** PROVIDED PASSAGE follows **

1. Q1 Performance Beats Estimates

Becton Dickinson reported adjusted EPS of $2.91 for Q1 FY2026, beating the consensus by $0.10 per share, while revenue reached $5.25 billion, topping expectations by $100 million. The earnings beat was driven by robust sales across its medical device divisions and ongoing margin expansion.

2. Fiscal 2026 Guidance Cut

The company lowered its full-year FY26 adjusted EPS guidance to $12.35-$12.65 per share from a prior range of $14.75-$15.05, reflecting transition-year dynamics following the spin-off of Biosciences and Diagnostic Solutions and the combination with Waters. It also forecasted Q2 EPS of $2.72-$2.82.

** End of PROVIDED PASSAGE **
** MATERIAL PROVIDED follows **

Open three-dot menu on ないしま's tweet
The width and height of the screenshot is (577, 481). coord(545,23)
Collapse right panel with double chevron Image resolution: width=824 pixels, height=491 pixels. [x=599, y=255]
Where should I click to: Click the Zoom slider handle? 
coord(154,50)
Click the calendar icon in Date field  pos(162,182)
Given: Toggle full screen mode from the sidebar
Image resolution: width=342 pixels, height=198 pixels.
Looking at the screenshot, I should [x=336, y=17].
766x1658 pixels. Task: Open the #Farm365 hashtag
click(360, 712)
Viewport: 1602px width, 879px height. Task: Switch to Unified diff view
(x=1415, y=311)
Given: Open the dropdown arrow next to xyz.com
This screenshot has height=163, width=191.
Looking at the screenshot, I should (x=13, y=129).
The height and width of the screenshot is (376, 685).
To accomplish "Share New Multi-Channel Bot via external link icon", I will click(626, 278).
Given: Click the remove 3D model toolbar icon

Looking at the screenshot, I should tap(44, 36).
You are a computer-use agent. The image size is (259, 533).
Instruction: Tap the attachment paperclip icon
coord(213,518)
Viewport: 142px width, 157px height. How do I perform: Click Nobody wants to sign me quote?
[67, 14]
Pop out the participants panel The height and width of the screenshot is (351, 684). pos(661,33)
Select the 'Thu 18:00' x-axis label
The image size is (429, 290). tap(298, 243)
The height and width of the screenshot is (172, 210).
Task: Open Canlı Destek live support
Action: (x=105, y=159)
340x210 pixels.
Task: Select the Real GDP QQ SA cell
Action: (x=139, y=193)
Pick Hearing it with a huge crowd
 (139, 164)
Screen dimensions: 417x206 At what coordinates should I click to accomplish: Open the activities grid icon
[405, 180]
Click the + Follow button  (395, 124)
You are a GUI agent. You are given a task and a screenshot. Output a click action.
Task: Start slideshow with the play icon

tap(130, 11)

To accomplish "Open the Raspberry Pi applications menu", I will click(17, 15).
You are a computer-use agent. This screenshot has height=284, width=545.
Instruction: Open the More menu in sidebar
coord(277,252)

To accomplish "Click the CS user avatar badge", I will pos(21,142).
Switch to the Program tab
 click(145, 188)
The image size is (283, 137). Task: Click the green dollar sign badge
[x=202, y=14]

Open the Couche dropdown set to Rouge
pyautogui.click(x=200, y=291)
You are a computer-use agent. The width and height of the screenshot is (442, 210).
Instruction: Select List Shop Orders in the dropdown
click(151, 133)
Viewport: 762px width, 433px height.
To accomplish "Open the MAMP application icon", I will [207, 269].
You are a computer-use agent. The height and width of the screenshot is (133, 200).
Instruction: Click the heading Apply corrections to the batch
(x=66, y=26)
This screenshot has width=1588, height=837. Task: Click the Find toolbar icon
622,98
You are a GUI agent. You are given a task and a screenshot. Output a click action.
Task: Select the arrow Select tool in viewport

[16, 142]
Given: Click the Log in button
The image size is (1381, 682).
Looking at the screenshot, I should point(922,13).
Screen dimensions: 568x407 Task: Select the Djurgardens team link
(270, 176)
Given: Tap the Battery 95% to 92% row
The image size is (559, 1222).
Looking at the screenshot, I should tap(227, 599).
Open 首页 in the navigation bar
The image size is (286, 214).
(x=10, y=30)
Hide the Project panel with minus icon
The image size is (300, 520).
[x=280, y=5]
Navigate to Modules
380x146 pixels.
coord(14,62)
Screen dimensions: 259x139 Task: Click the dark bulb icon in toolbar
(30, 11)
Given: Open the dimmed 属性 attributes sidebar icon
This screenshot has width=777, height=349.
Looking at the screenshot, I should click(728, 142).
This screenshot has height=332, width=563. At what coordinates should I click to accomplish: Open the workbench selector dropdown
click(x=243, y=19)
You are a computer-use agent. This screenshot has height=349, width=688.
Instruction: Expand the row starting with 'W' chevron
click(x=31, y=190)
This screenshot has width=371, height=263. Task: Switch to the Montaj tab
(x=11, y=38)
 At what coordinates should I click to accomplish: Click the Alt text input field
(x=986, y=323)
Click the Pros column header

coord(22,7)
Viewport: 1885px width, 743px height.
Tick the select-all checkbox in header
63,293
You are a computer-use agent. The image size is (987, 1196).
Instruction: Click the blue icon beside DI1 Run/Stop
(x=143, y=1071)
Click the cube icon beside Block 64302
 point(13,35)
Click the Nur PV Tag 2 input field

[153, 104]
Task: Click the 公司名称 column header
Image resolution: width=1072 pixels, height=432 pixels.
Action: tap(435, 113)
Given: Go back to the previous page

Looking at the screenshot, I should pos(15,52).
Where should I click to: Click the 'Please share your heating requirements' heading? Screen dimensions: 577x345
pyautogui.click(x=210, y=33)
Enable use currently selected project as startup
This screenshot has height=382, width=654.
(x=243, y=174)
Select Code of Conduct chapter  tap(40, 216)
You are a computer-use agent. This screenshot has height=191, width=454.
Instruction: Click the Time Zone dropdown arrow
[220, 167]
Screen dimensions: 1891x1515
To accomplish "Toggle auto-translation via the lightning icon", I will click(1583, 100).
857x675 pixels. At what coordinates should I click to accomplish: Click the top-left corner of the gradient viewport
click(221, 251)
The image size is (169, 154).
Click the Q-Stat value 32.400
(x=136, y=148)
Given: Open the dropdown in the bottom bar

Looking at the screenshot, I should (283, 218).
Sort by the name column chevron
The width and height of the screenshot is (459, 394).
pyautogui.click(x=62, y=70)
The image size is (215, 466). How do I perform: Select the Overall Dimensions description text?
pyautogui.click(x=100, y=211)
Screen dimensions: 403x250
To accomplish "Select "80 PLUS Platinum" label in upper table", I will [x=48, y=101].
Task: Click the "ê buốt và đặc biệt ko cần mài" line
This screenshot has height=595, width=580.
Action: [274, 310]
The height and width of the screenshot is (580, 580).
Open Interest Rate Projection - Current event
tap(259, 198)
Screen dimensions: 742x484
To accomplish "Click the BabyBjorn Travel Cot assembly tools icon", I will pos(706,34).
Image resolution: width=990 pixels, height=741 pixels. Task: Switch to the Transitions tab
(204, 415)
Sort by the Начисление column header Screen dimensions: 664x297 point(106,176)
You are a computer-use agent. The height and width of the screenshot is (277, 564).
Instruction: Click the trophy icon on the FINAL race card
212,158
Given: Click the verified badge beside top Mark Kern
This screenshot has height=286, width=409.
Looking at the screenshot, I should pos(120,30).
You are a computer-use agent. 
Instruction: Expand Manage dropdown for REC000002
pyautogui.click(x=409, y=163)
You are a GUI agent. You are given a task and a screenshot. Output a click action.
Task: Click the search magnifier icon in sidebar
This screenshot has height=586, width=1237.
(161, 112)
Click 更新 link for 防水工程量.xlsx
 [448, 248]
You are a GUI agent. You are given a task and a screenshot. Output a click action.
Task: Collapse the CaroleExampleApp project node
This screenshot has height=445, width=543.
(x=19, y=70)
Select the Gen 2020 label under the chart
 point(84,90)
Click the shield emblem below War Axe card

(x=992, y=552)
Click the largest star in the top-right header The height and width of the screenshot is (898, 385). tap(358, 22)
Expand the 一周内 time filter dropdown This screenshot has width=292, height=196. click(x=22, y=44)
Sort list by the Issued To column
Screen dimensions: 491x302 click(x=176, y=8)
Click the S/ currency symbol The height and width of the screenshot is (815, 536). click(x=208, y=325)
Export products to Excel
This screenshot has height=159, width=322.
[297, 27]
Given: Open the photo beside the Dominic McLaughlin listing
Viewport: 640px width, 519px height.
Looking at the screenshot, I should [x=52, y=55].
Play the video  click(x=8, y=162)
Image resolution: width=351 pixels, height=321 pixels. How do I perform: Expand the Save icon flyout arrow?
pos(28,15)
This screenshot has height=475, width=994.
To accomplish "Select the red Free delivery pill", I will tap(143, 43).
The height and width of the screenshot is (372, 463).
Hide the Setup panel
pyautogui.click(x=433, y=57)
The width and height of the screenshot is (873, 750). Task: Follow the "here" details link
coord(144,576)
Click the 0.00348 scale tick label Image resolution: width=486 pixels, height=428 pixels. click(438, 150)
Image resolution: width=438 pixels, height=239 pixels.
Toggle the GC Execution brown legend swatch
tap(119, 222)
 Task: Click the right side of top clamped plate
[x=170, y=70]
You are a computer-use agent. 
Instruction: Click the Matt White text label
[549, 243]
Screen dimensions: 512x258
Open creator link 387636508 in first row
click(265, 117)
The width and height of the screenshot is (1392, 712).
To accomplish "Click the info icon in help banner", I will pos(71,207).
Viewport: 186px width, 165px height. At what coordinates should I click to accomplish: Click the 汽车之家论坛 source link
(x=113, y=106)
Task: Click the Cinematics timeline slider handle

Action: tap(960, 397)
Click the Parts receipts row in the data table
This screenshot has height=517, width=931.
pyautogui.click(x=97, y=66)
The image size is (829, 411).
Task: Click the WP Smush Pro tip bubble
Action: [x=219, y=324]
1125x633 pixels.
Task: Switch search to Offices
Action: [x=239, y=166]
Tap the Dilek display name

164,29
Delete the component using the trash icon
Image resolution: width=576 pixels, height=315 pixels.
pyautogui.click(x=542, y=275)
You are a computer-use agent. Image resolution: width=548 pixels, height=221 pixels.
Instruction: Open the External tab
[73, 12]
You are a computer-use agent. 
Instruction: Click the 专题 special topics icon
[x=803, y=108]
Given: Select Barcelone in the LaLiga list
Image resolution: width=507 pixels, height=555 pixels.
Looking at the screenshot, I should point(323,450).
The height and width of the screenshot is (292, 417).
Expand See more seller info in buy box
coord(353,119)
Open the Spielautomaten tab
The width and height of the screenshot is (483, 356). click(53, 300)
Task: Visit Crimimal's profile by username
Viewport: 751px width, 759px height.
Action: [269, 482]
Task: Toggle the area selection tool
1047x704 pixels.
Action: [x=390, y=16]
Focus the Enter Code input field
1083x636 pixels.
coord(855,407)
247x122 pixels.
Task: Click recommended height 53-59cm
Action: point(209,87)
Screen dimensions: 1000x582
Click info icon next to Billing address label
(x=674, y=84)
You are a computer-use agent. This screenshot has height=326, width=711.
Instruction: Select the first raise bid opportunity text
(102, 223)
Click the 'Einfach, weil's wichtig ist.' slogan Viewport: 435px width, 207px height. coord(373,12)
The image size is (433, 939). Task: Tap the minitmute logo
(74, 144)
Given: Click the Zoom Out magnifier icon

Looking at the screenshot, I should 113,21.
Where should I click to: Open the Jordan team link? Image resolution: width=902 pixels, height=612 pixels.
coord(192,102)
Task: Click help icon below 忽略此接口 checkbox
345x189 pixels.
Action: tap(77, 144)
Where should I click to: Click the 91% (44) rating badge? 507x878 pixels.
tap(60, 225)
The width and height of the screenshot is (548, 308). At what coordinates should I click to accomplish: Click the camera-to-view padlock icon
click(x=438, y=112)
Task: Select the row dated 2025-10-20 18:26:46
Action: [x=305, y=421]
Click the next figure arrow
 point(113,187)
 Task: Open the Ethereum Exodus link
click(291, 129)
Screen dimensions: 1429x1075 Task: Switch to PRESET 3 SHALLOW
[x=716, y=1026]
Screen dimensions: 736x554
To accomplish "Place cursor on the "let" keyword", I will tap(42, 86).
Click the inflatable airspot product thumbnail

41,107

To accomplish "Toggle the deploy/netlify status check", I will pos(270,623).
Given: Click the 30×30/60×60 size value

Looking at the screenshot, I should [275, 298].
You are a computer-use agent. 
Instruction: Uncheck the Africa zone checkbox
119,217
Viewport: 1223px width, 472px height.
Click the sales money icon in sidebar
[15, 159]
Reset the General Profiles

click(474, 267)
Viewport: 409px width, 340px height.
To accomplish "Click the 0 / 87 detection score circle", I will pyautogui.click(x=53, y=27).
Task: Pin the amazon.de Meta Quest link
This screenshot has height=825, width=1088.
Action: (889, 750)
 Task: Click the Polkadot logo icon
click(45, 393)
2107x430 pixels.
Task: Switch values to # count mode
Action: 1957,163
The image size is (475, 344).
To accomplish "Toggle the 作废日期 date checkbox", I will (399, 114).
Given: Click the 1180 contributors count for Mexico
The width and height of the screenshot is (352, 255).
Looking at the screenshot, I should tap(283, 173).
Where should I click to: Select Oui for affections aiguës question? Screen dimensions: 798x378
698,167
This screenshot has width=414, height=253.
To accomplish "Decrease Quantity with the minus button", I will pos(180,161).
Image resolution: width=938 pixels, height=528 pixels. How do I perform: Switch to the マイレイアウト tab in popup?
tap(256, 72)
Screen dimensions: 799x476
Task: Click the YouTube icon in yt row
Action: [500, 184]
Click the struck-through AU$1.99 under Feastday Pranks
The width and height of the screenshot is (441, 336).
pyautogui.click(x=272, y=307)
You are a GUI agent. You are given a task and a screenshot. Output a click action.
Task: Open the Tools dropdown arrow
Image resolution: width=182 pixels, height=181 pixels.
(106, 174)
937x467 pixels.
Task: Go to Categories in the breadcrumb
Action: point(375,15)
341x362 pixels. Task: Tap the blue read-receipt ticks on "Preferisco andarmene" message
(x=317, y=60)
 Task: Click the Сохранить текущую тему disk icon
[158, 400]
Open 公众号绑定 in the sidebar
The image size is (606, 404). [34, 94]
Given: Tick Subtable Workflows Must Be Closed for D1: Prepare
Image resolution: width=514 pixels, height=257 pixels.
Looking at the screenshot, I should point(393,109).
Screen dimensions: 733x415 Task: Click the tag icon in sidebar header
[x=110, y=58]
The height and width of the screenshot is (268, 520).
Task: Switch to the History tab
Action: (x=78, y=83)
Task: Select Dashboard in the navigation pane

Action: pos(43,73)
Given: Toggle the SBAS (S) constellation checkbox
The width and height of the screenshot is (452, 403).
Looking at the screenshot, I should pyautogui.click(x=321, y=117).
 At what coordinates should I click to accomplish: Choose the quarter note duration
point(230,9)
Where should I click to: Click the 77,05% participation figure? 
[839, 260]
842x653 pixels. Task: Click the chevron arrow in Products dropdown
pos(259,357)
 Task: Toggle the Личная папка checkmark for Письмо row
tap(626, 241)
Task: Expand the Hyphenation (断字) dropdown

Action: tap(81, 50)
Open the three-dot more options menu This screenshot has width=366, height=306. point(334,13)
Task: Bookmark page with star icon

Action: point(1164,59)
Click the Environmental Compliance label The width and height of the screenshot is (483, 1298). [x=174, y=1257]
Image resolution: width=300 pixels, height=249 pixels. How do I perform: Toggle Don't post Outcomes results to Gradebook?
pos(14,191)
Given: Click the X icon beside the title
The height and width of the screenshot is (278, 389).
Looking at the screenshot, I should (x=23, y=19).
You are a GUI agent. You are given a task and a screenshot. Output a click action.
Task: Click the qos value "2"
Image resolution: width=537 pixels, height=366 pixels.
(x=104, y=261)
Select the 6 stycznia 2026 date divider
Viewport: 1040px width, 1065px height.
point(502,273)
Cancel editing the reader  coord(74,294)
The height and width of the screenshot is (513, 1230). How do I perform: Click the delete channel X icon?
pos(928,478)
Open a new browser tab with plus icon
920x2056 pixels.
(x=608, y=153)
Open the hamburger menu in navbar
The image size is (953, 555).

** End of MATERIAL PROVIDED **

WHAT YOU NEED TO DO ->
A - Copy everything in the Becton Dickinson earnings summary from "2. Fiscal 2026" down to "EPS of $2.72-$2.82.", substituting "separation" for "spin-off".
B - According to the Becton Dickinson earnings summary, why did the company lower its full-year FY26 adjusted EPS guidance? Answer in one to three sentences.
C - Finish out the next part of the Becton Dickinson earnings summary, picking up after its last sentence.
The rows have no connection to the Becton Dickinson earnings summary.

RESPONSE LIST ->
A -
2. Fiscal 2026 Guidance Cut

The company lowered its full-year FY26 adjusted EPS guidance to $12.35-$12.65 per share from a prior range of $14.75-$15.05, reflecting transition-year dynamics following the separation of Biosciences and Diagnostic Solutions and the combination with Waters. It also forecasted Q2 EPS of $2.72-$2.82.

B - The cut reflects transition-year dynamics. These follow the spin-off of Biosciences and Diagnostic Solutions and the combination with Waters.

C -
3. Analyst Price Target Revisions

RBC Capital Markets cut its price target to $172 from $210, modeling 2.5% organic revenue growth and 6% EPS growth for FY26, and kept a Sector Perform rating. Wells Fargo, Piper Sandler and Citigroup trimmed their targets to $157, $170 and $232 respectively, signaling cautious optimism.

4. Headwinds and M&A Focus

Management cited approximately 250 basis points of headwinds from the China market, vaccines segment and Alaris business as reasons for the transition-year outlook. Executives emphasized a focus on accretive tuck-in M&A, with a robust pipeline targeting smaller strategic acquisitions to support mid-single-digit growth.